He did not run many yards. His foot caught in some tangled heather, and, as his arms were close bound to his sides, he lost his balance and fell heavily forward on his face, where he lay half dazed, while, as in a dream, his ears caught the sound of a body of men marching through the night. A strange apathy and carelessness as to his fate overcame him; and all thought of struggling to his feet to escape deserted him. The steady tramp approached him, passed him by, but he could discern nothing. But it seemed to him, stretched as one dead upon the heather, that the phantom army, if of phantoms it was composed, took hours in the march past.

Subdued sounds of revelry came from the fort, and Malcolm shivered with dread ; but his recent exertions acted as an opiate strong enough to drown his fear. He closed his eyes reluctantly in sleep.
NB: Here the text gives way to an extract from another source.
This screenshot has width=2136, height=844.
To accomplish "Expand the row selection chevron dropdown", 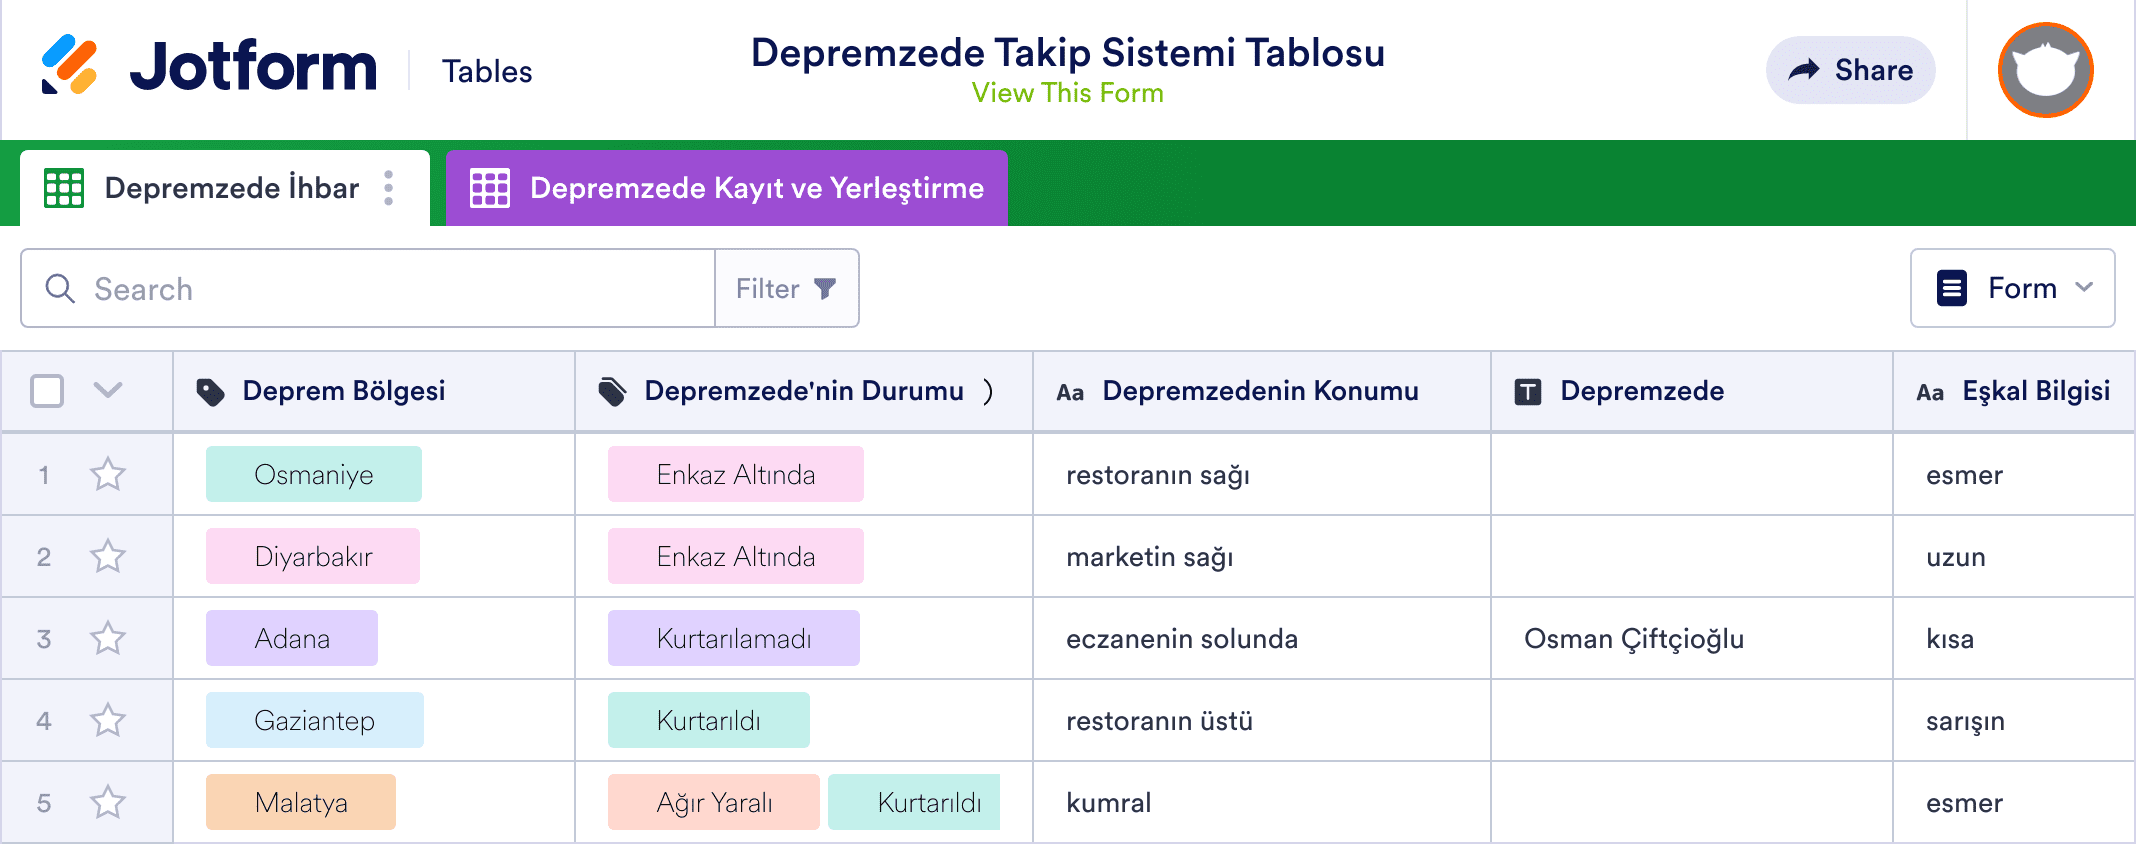I will 108,390.
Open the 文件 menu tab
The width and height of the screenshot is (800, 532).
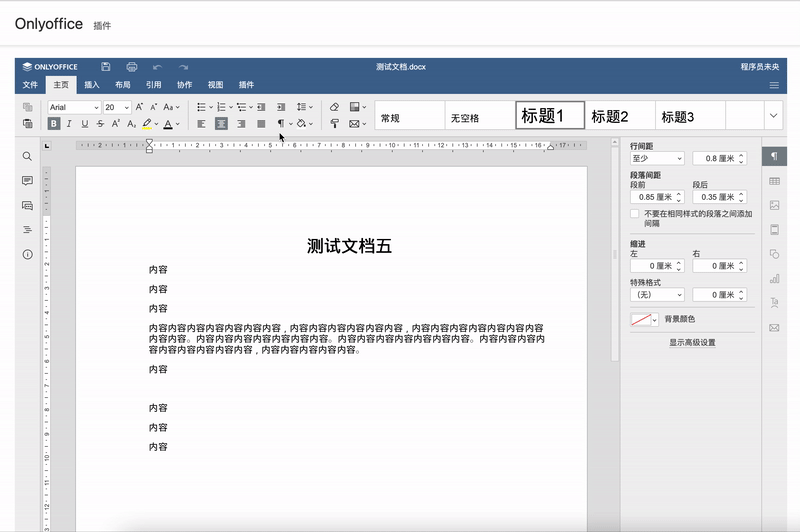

Ian's young legs carried him rapidly away from Dun Brolchain, and he arrived breathless at old Janet's door, and burst into the hut with a confused tale in which the fort and Malcolm and ghosts were hopelessly mixed, thoroughly rousing MacLean from his gloomy meditations concerning what the future held in store.
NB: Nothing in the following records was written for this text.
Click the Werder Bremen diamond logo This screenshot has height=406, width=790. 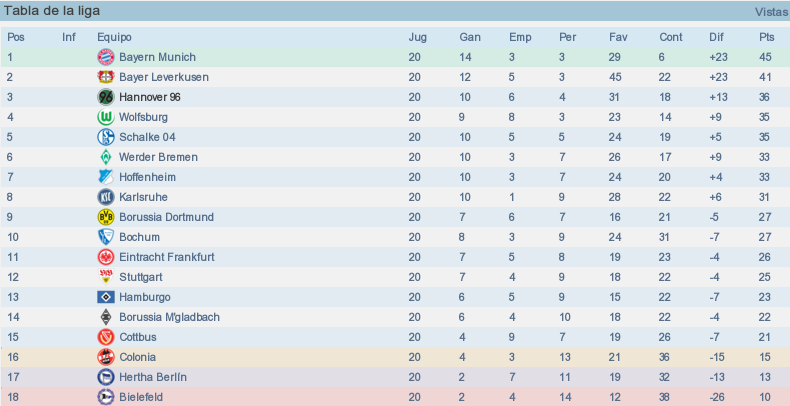click(x=106, y=157)
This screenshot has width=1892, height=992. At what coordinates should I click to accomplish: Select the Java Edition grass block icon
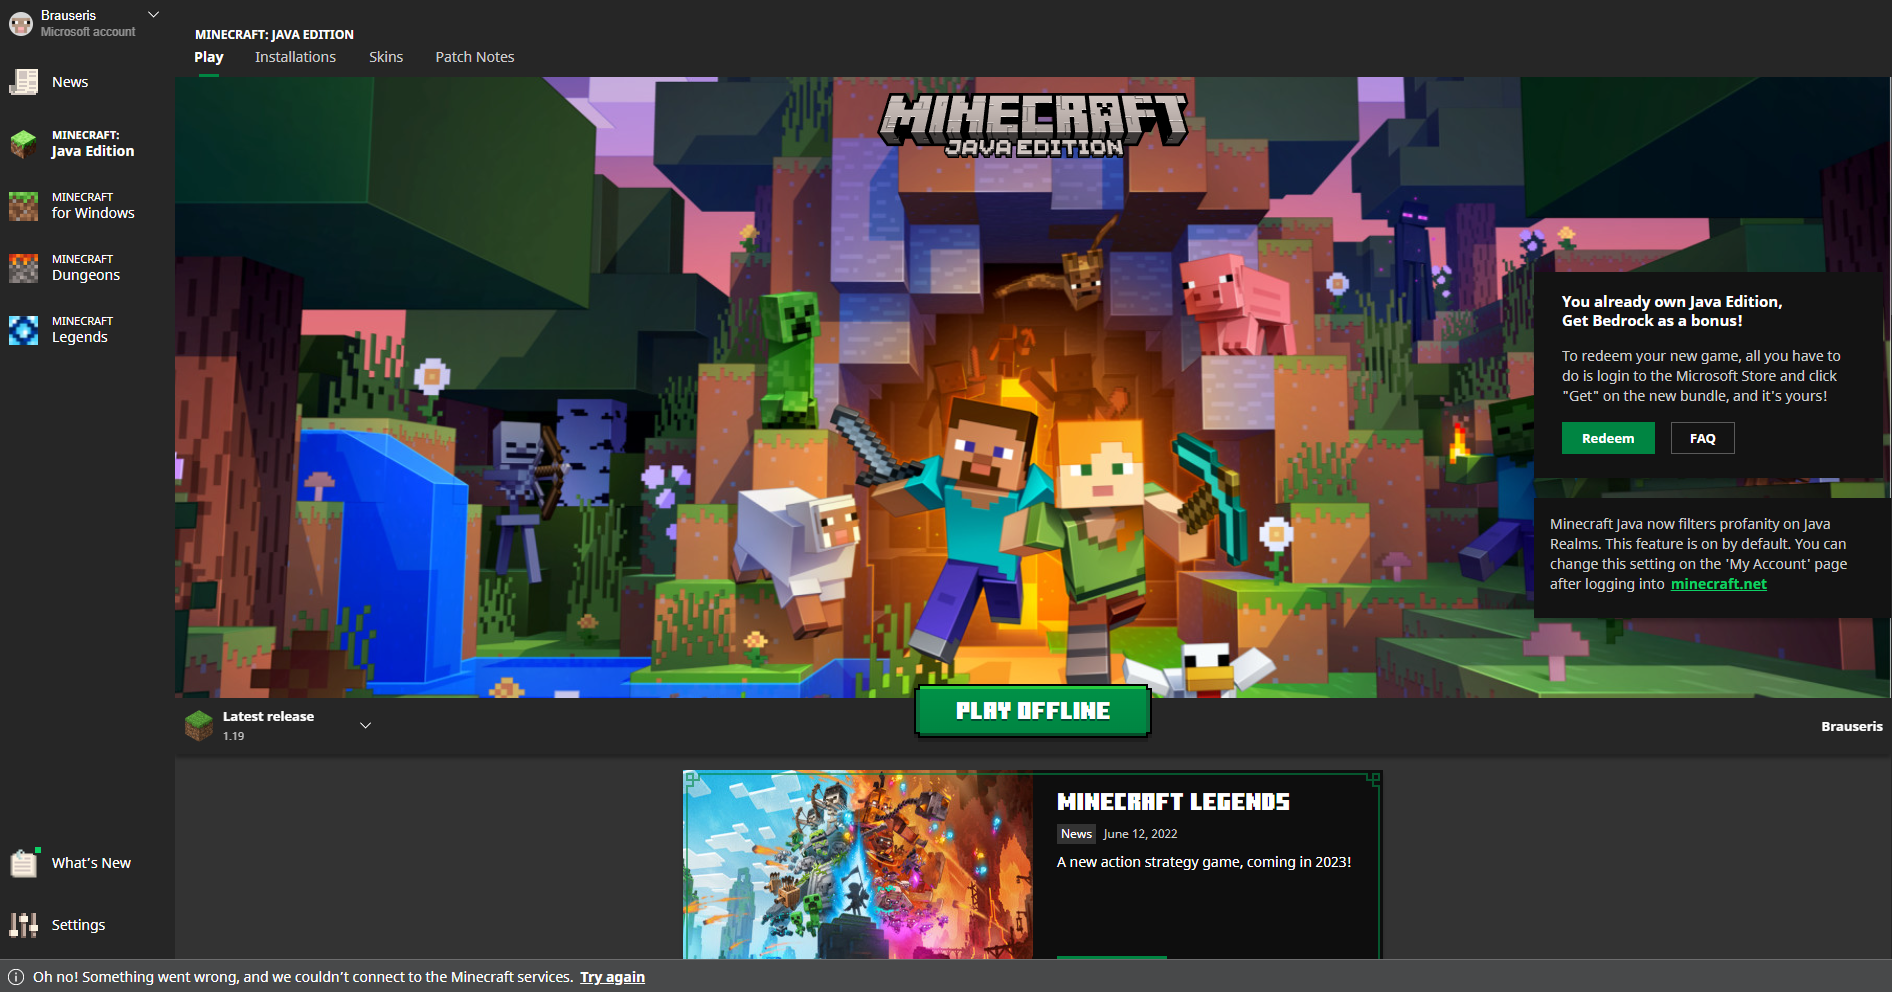tap(23, 144)
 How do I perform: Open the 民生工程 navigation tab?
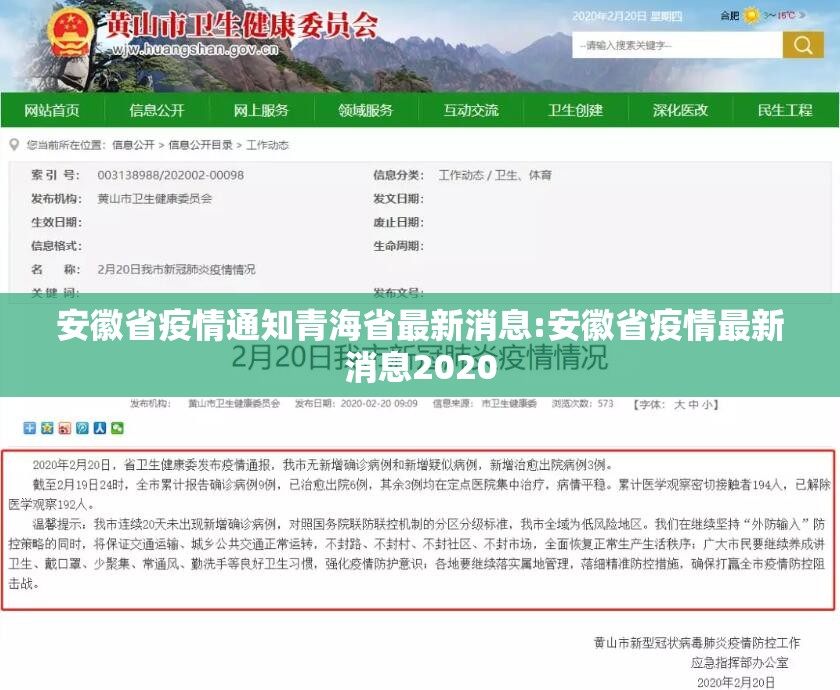785,111
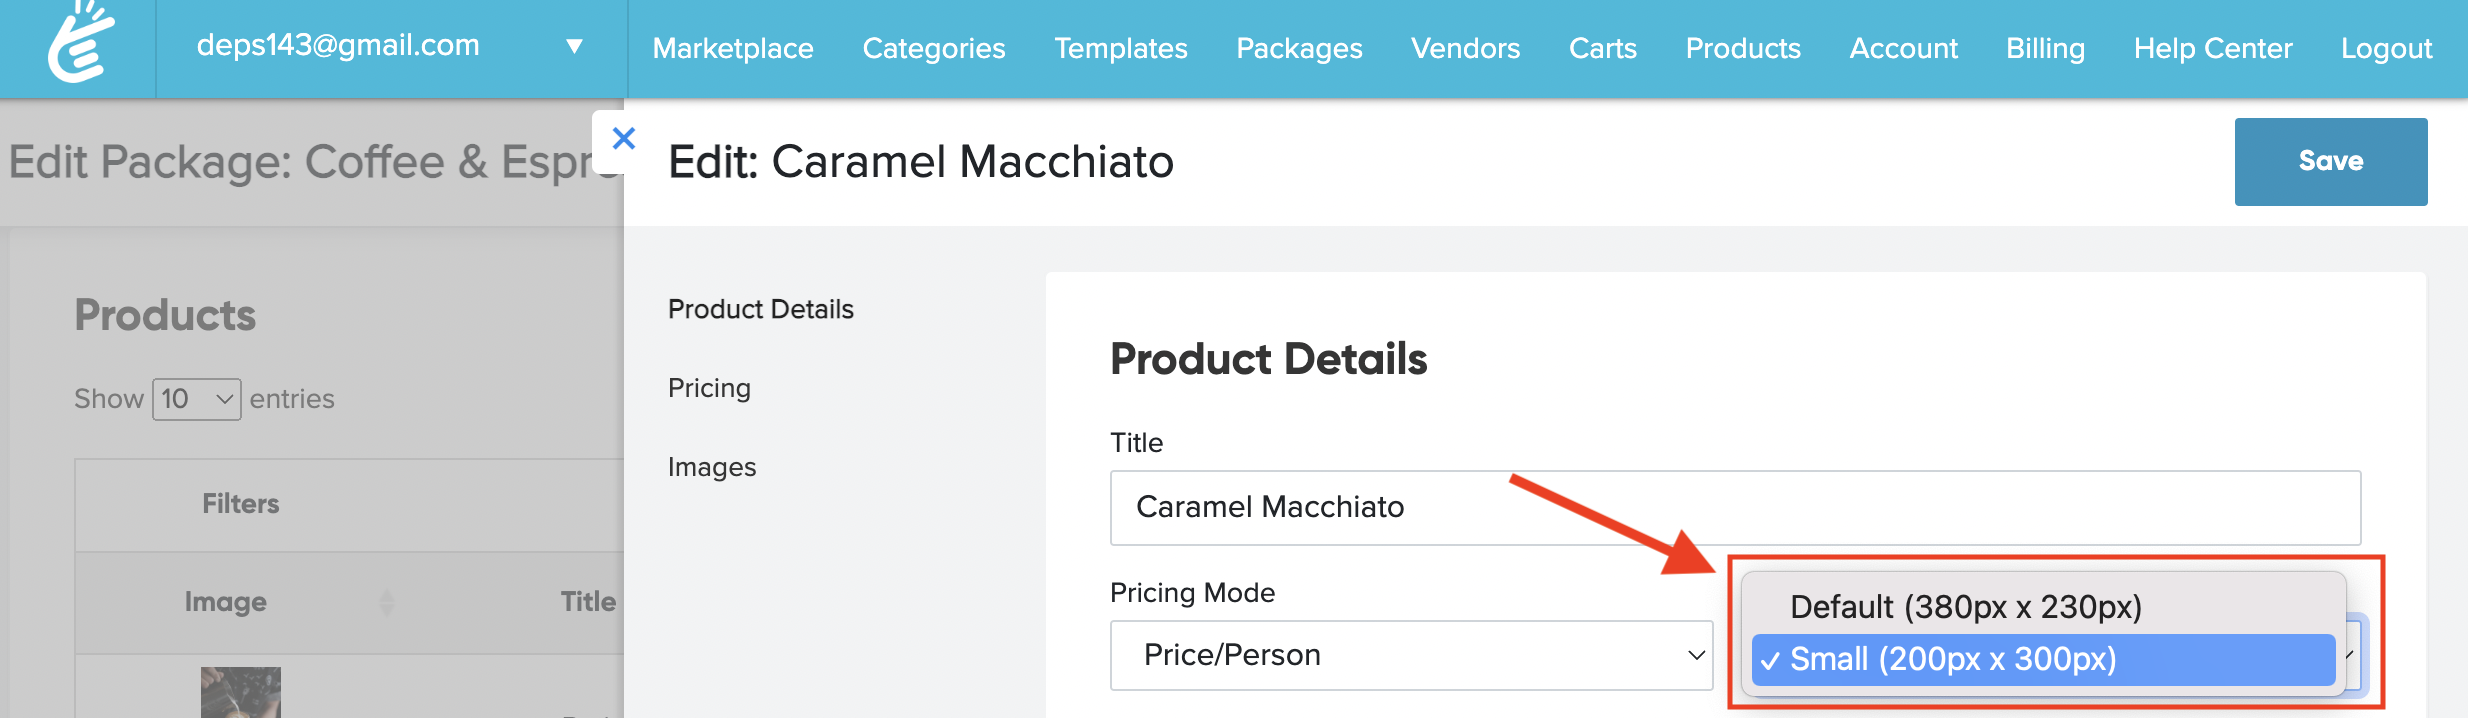Open the Marketplace menu item
Image resolution: width=2468 pixels, height=718 pixels.
[733, 48]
"I must away, Janet," said Sir Lauchlan standing up, "the night is wearing on." He had been silently admiring Tibbie's puppies before Ian's hasty coming. Now he stooped and picked up the larger of them; the little animal snuggled in his arms, knowing by instinct his friendliness.

"MacDonald promised me a dog," said he, "in place of Barra, that he killed. Will he object if I help myself to one of these? What think you, Janet ? "

The woman made no difficulty. She had agreed to keep the dogs for Sir Angus at the special pleading of her foster-son.

Tibbie was almost tired of her romping offspring and regarded the pup in MacLean's arms with sleepy complaisance. She was not unwilling to part with one.

But an objector arose in a quarter unexpected by Sir Lauchlan.

Ian had recovered from his terror, and saw with dismay

one of his pets about to be carried off by the man whom he and the wild band in whose company he had recently been expressly hated. At first he begged that the puppy might be left to him, but finding that his prayer was unheeded, he exclaimed in tones that proved him fearless at least of man, The dogs are MacDonald's, and it's not for her," pointing to Janet, "to bestow one on his enemy!"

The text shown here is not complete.